- [Prompt]
Each line below that holds the string "computer" counts once; report the total and nothing else.

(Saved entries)
##############################

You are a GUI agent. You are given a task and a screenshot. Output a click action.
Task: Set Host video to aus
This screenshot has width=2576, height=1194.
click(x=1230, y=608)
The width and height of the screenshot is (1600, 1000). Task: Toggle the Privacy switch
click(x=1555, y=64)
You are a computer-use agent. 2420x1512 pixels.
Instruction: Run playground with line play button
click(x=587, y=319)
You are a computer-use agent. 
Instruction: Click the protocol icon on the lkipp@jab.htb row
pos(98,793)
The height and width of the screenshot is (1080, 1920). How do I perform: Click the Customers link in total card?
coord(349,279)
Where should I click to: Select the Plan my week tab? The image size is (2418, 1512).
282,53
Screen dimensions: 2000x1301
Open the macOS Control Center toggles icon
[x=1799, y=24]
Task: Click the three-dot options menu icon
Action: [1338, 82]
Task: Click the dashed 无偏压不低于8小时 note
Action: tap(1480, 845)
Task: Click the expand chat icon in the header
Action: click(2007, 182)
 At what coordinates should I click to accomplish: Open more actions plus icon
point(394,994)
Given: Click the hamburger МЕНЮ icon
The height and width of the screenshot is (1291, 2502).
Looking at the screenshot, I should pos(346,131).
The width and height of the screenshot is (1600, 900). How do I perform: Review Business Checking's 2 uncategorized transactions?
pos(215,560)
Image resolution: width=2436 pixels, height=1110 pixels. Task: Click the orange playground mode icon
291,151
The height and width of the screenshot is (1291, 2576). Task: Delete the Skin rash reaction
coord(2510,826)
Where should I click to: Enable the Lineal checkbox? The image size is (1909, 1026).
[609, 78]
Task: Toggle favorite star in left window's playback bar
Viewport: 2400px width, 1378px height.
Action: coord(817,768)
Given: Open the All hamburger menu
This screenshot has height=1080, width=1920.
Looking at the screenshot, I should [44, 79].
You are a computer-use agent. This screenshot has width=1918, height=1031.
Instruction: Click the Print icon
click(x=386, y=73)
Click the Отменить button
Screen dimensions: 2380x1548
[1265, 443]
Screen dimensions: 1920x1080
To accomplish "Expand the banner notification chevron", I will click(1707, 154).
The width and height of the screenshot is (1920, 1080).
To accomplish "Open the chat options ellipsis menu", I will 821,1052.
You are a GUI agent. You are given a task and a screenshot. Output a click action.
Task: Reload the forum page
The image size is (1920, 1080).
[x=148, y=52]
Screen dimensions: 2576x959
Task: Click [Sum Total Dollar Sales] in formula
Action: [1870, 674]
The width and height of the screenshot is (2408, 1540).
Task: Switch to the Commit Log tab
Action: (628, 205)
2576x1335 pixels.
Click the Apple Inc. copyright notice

##############################

- [Final answer]
3